- _WORKING DATA_:
***

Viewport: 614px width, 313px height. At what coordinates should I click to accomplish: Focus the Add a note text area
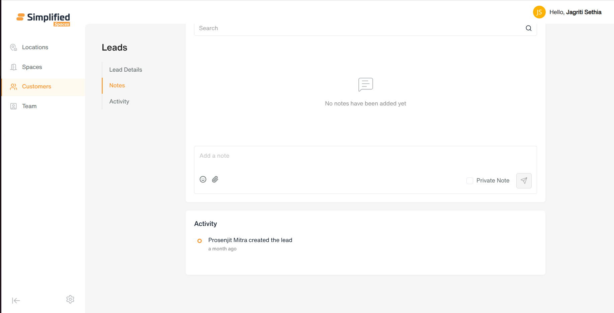[365, 159]
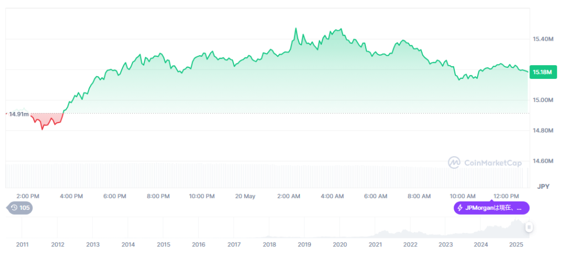Click the 14.60M price axis label
The image size is (566, 255).
pyautogui.click(x=543, y=161)
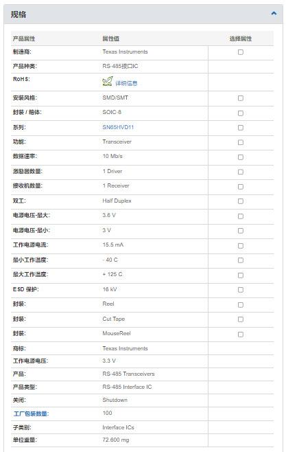
Task: Open the 详细信息 RoHS link
Action: 126,83
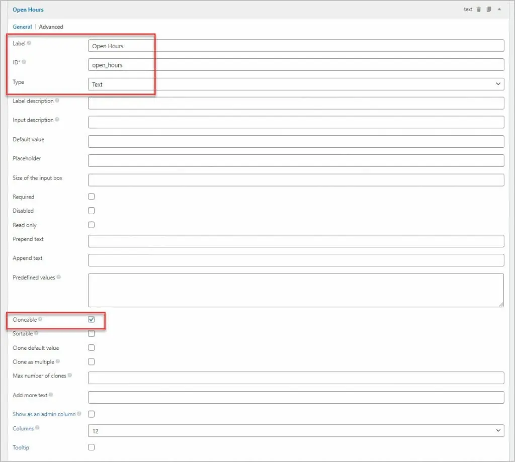This screenshot has width=515, height=462.
Task: Duplicate the field with the copy icon
Action: (489, 9)
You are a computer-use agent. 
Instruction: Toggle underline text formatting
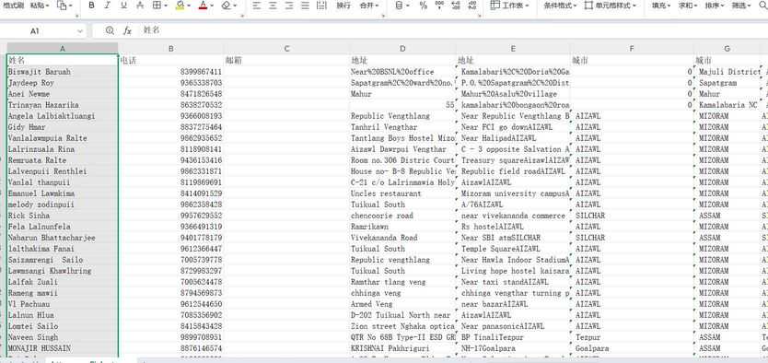point(123,6)
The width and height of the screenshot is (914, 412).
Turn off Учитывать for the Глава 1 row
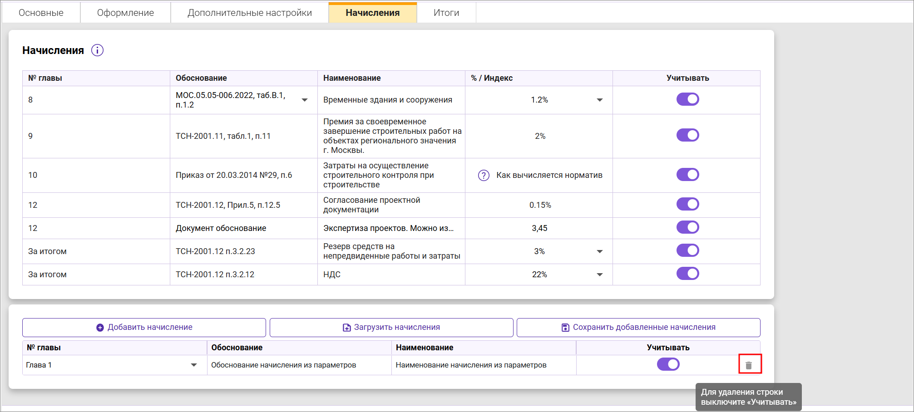pyautogui.click(x=668, y=364)
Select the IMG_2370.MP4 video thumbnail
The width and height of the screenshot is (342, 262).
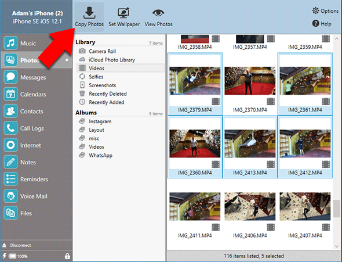(x=250, y=81)
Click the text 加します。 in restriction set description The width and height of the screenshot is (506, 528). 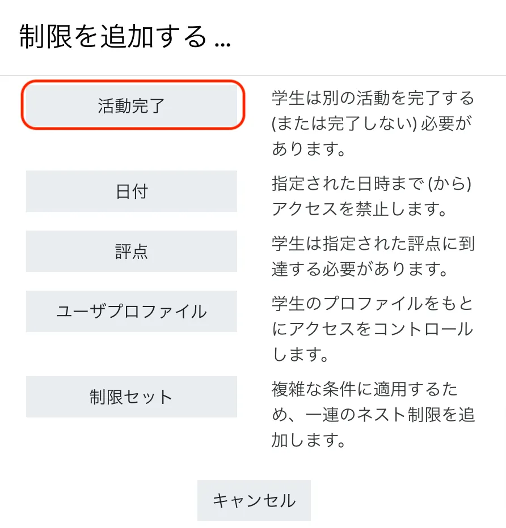[309, 440]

***

- _TASK INSTRUCTIONS_: Leaving out the pictures, restate each line of the listing above verbatim, from the opening line to the line bearing "Select the IMG_2370.MP4 video thumbnail", inclusive, and no more.

- _RESULT_:
Viewport: 614px width, 313px height. At what coordinates should I click to accomplish: Focus the Add a note text area
[365, 159]
Click the 14.60M price axis label
The image size is (566, 255).
pyautogui.click(x=543, y=161)
Task: Open the 详细信息 RoHS link
Action: 126,83
This screenshot has width=515, height=462.
Task: Duplicate the field with the copy icon
Action: (489, 9)
You are a computer-use agent. 
Instruction: Toggle underline text formatting
point(123,6)
The width and height of the screenshot is (914, 412).
Turn off Учитывать for the Глава 1 row
pyautogui.click(x=668, y=364)
Select the IMG_2370.MP4 video thumbnail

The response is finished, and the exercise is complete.